# DATA SECTION
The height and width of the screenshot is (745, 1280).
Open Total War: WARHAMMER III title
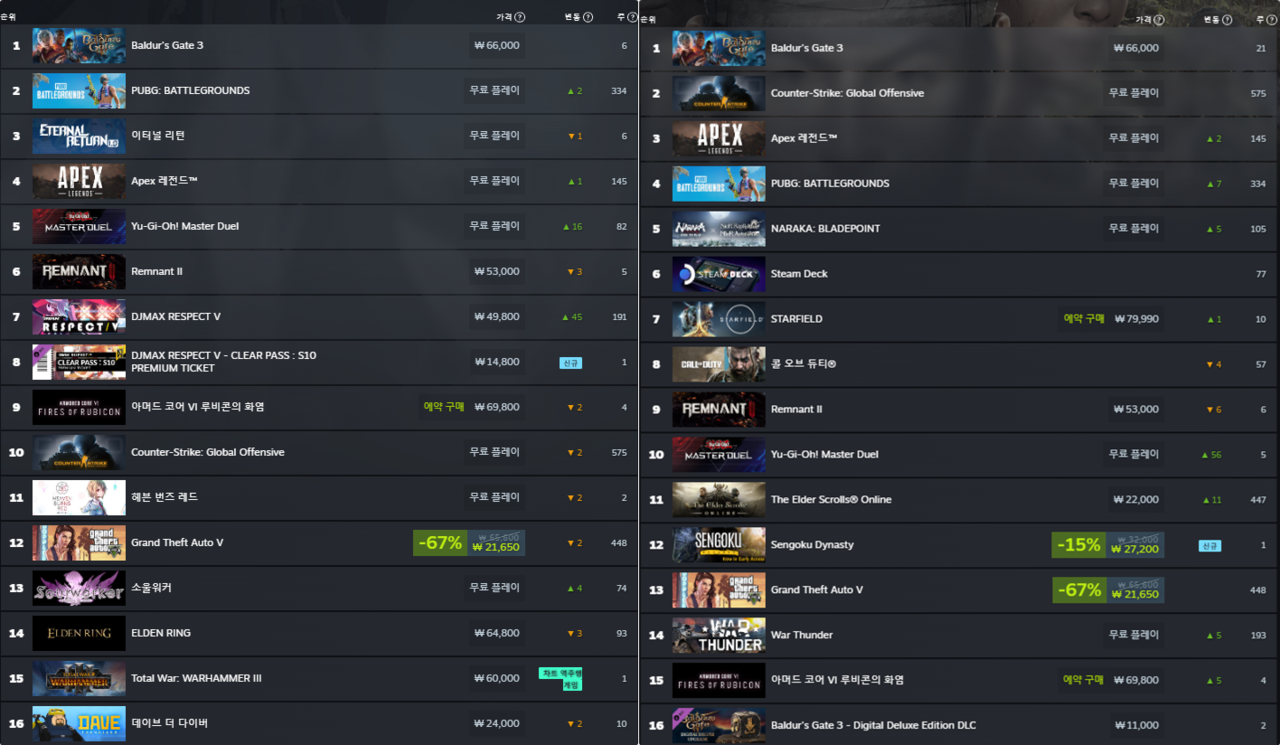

...

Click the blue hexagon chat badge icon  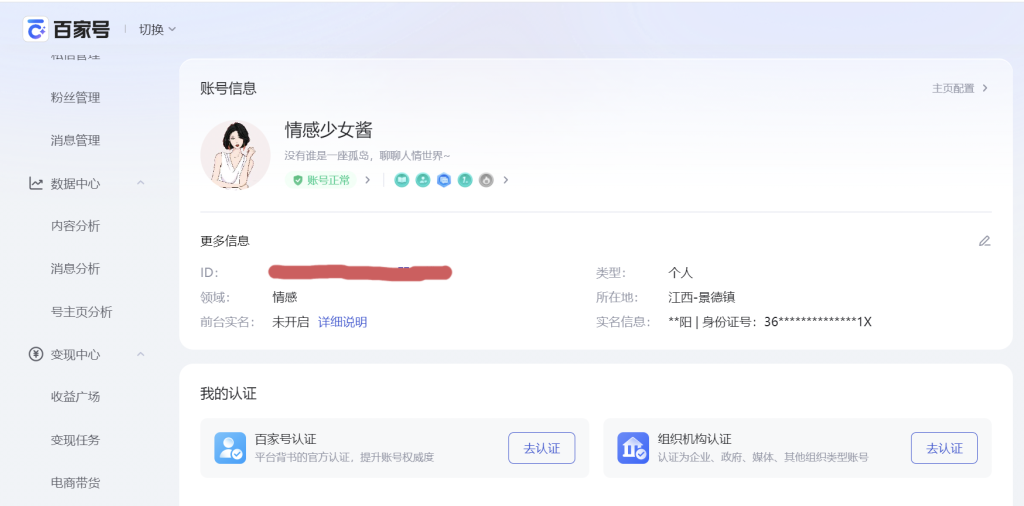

--

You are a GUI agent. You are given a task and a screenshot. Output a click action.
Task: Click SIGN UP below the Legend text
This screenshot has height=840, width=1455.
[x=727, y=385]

# WHAT IS NEEDED
Give only the lines from the one holding "The height and" through the one holding "Open Total War: WARHAMMER III title", each restated exactly as it appears above.

# EXERCISE RESPONSE
The height and width of the screenshot is (745, 1280).
Open Total War: WARHAMMER III title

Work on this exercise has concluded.